The Gene and Beverly Johnson Trust is expected to generate $50,000 to $60,000 annually to be distributed among the Wausa Public School Foundation, Thabor Lutheran Church, the Lincoln Township Library and WCFF, an affiliated fund of Nebraska Community Foundation.
Gene, a former WCFF member, allowed for the fund advisory committee (FAC) to use the money as it sees fit for the betterment of the community. The gift will serve as a perpetual reminder of the couple’s commitment to Wausa and could double the amount available for annual grants, said FAC Member Darren Vanness. One of the first projects WCFF plans for the gift is the creation of a community website to share Wausa’s updates and good news. Spreading the word about Wausa is something Gene did each day.
“He was the most positive man you would ever meet,” Vanness said. “Every day was a sunny day to Gene.”
Gene’s dedication touched almost every aspect of the community. In addition to his time with WCFF, he served on the Lincoln Township Library and Woodlawn Cemetery boards. He was also the Sunday school superintendent at Thabor Lutheran Church, where he and Beverly played active roles.

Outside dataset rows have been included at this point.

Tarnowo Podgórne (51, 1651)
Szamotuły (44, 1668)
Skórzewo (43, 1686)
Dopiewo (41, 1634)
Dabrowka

“He had the time and he took the time,” said Mary Lou Erickson, Gene and Beverly’s neighbor and a member of the Thabor Lutheran Church Council. “Whatever he did, he gave it his full attention.”
Gene worked at Commercial State Bank for 42 years, beginning his career as a teller. He retired in 1997 as vice president, but he remained a member of the board of directors until his passing. When helping customers, Gene had an eye for details and a personal touch.
“He was one of those kinds of guys that enjoyed noticing things that guys like me don’t pay attention to,” said Commercial State Bank President Doug Johnson, who worked with Gene for 27 years. “He was always that kind of person. The day was always good, no matter what.”
Like Gene, Beverly was also a stabilizing force in the community.
“She was a rock, just like Gene,” Johnson said. “She was very good to people and her church.”
Gene’s passion for his hometown was a lifelong endeavor, and he knew Wausa had a bright future ahead. The trust will help make that future a reality.
“He was optimistic that Wausa’s going to be around for a long time,” Johnson said. “He donated to the community to keep that going. That’s pretty impressive.”